◆ **Do this**
Can you rescale the entries below, starting at the line that contains "The width and height of the screenshot is (217, 280)." and ending at the last entry, by writing every line out again with its request and multiplying only the coordinates in the answers by 1.4, rounding to whole numbers with halves going up? Leave the pictures out of your answer.

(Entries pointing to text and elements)
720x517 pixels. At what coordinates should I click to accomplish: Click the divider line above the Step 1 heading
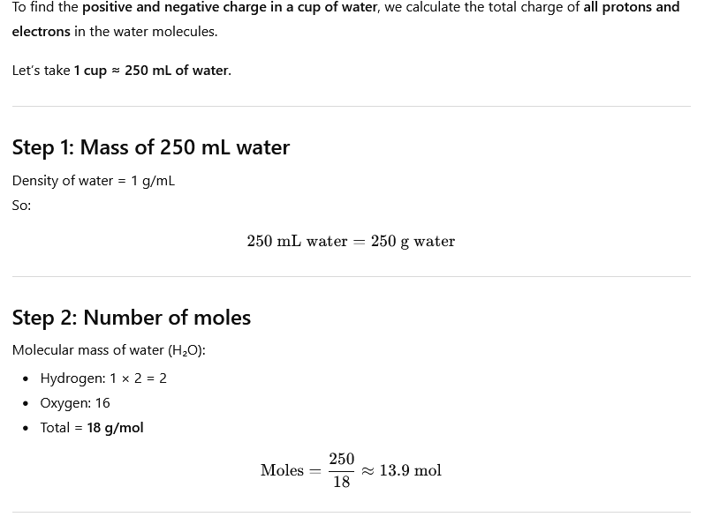coord(351,107)
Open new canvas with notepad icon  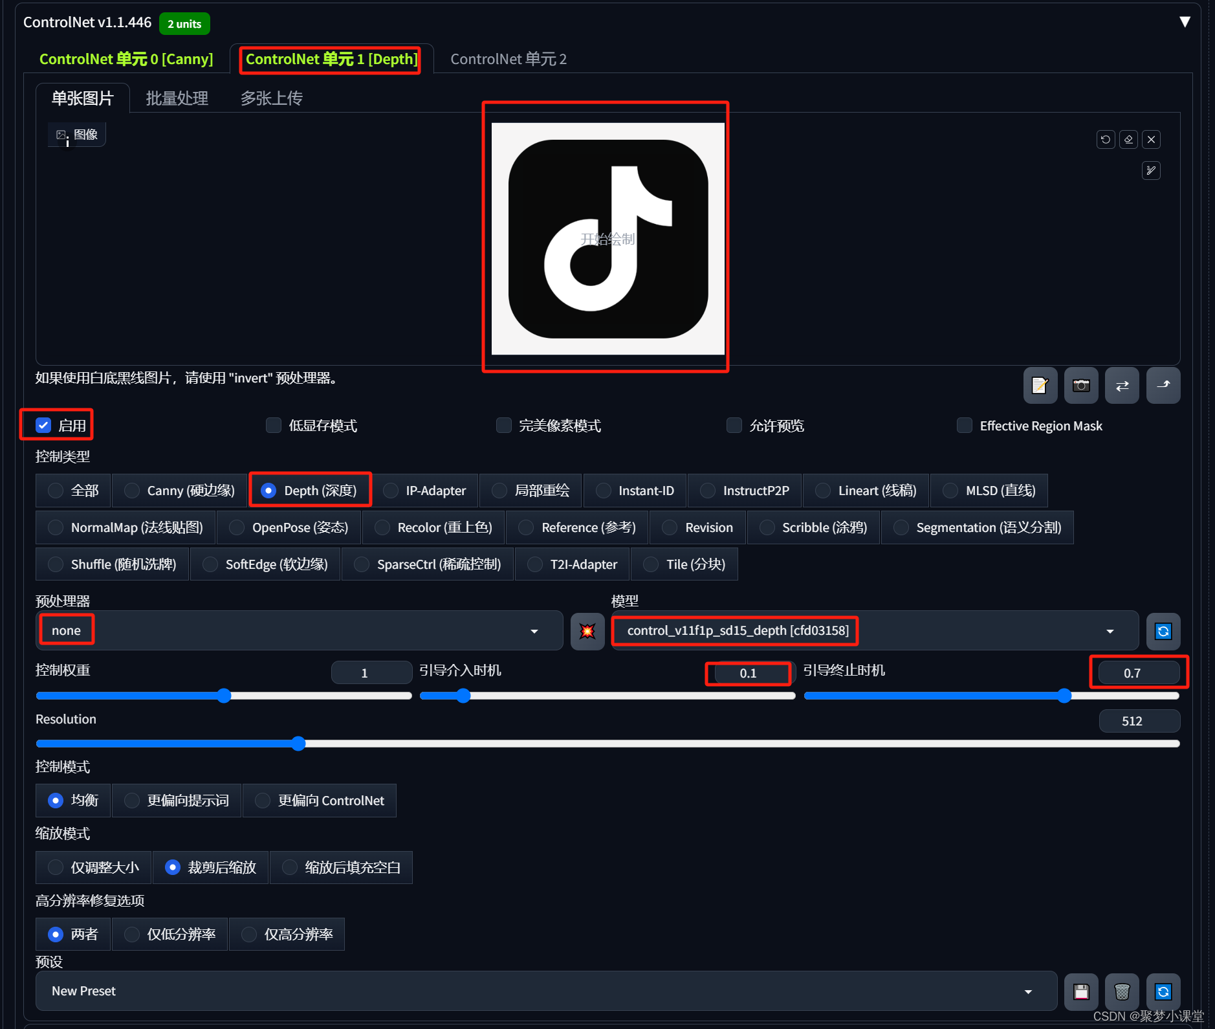1040,386
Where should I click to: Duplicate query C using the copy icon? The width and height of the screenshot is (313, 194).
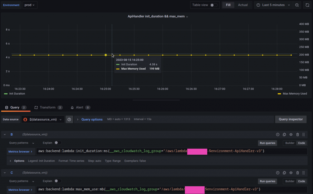point(284,173)
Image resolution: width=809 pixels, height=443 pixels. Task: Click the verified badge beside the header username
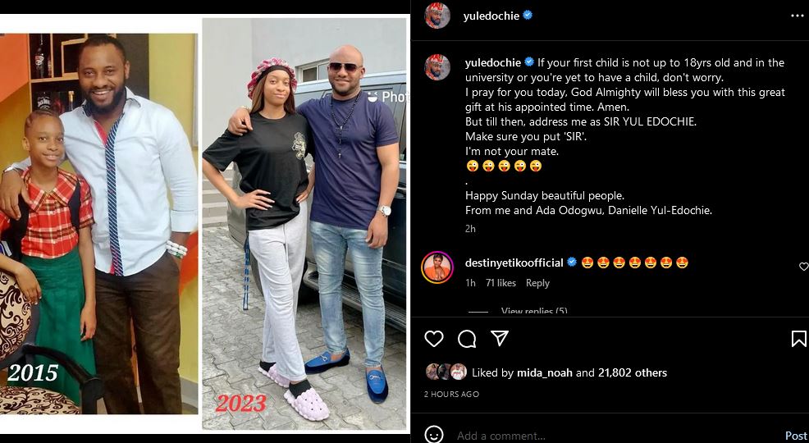528,16
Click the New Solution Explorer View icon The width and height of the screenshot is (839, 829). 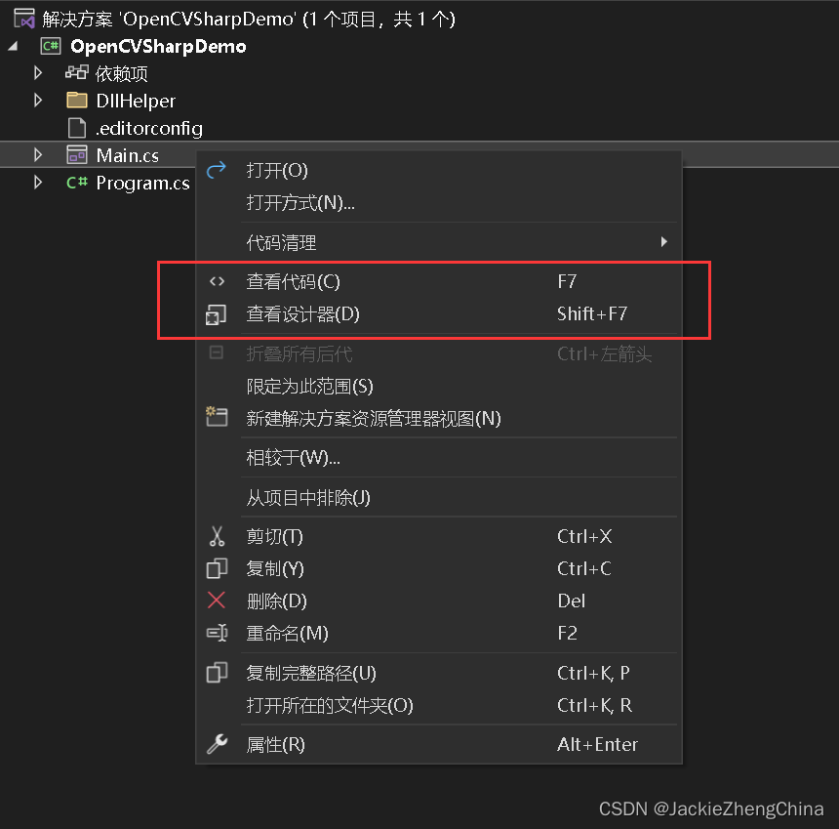[217, 416]
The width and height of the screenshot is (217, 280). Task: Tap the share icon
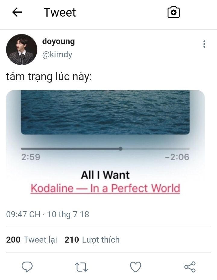point(190,267)

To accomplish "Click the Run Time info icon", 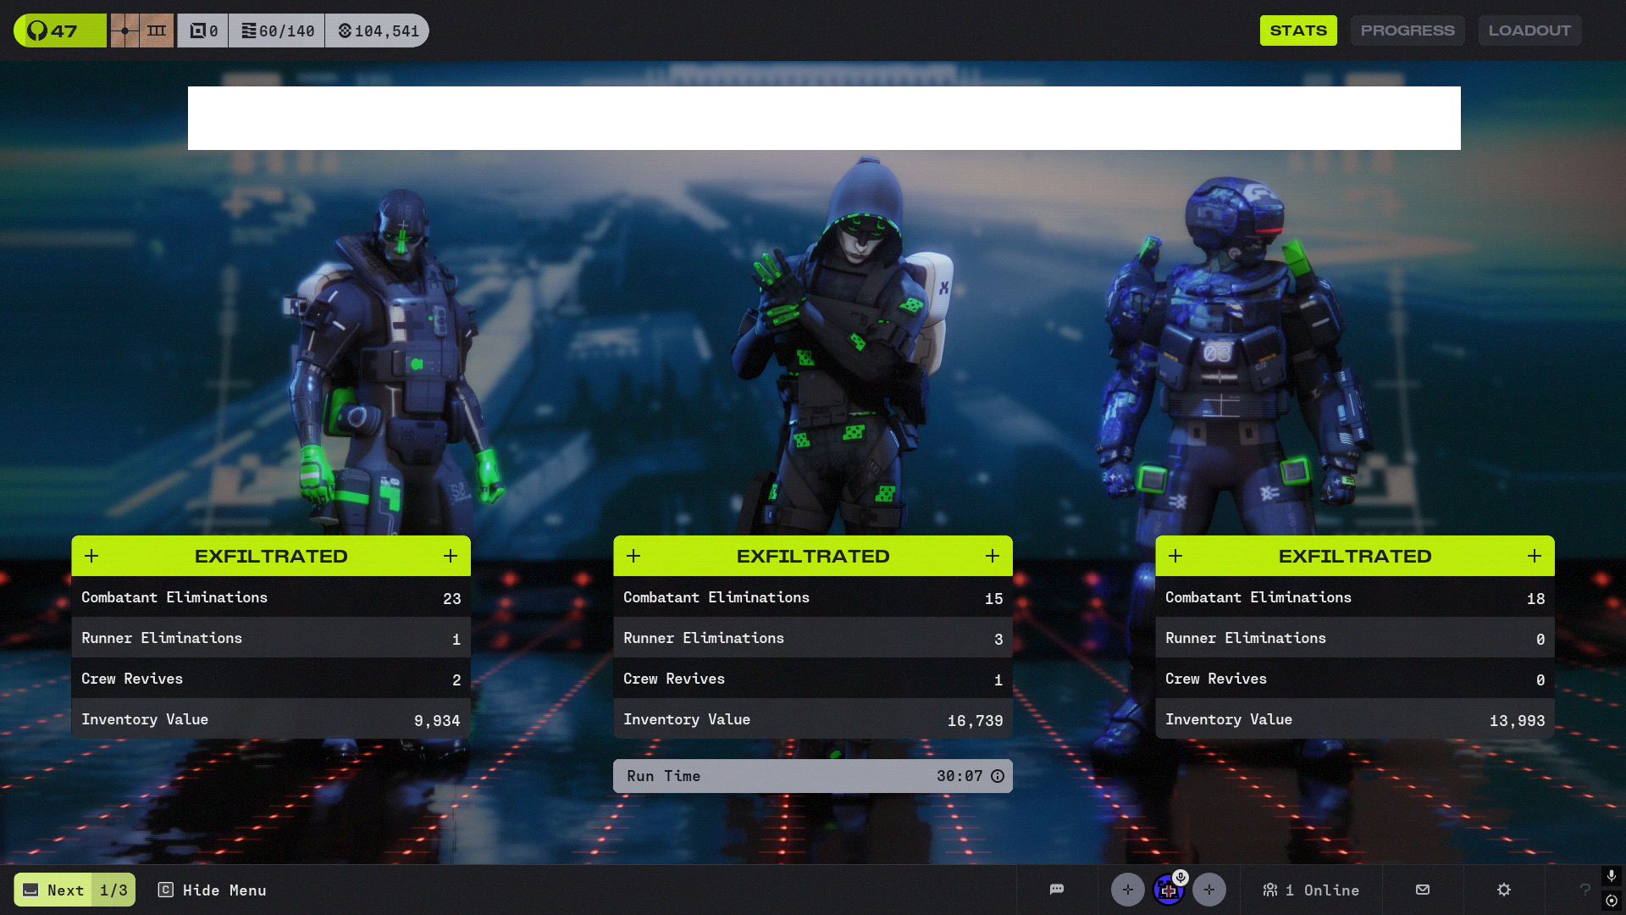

◆ **Response to this exercise**
The width and height of the screenshot is (217, 280). Task: Tap the share icon
point(266,374)

To accomplish "Click the Run Time info icon", 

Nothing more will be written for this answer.